= Mesut İktu =

Turkish operatic baritone (1947–2026)

Mesut İktu (22 May 1947 – 3 January 2026) was a Turkish operatic baritone, administrator and voice teacher. He was manager and artistic director of the Turkish State Opera and Ballet from 1987 to 1991 and again from 2001 to 2003. İktu was born in Ankara on 22 May 1947, and died in Istanbul on 3 January 2026, at the age of 78.

==Discography==
- Türk ezgileri – Turkish Folksongs.
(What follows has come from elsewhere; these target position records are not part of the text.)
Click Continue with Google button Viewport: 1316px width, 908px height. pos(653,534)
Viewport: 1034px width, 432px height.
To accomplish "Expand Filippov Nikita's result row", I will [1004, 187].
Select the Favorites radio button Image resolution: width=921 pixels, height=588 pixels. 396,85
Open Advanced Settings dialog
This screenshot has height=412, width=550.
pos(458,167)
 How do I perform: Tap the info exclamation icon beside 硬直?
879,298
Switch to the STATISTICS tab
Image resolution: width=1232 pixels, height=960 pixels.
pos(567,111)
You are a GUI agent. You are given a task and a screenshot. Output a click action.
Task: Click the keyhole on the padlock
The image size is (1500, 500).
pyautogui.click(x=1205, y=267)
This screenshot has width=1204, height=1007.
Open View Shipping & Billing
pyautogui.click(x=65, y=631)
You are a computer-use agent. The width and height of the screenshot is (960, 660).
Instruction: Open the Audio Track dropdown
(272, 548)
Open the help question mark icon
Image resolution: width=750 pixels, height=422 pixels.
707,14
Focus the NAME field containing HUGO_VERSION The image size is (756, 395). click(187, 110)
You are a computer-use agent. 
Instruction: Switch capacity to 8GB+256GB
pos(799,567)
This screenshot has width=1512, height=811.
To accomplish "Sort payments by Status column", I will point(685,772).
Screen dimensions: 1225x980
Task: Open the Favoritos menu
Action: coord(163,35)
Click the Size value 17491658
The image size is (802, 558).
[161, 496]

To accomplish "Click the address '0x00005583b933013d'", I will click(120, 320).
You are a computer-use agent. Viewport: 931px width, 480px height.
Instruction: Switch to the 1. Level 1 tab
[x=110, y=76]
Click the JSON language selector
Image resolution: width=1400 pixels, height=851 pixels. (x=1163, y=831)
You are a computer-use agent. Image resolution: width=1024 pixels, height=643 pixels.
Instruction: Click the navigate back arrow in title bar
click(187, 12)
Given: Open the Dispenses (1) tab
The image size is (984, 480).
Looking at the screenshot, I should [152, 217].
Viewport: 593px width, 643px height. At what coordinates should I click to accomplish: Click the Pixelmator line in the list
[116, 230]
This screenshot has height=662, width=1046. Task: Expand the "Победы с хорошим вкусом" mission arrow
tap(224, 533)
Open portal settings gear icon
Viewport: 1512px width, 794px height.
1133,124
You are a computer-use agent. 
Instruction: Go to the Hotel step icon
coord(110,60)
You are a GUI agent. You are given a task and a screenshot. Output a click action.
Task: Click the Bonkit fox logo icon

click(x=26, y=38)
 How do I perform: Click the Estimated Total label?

Kalan. 2009
- The Art of Turkish Song – Necil Kazım Akses (1908–1999), Ahmet Adnan Saygun (1907–1991), Nevit Kodallı (1924–2009), İlhan Usmanbaş (1921–), Muammer Sun (1932–), Cenan Akın (1932–2006), İlhan Baran (1934–), Cemal Reşit Rey (1904–1985), Ulvi Cemal Erkin (1906–1973), Gürer Aykal (1942–). Mesut Iktu, baritone. Sergey Gavrilov, piano VMS
- Bariton Opera arias – Ahmed Adnan Saygun, Gürer Aykal, Rachmaninoff, Tchaikovsky, Wagner, Verdi, Schubert, Brahms, Mahler and Glinka. cond. Maciej Niesiołowski. Kalan Music 2009.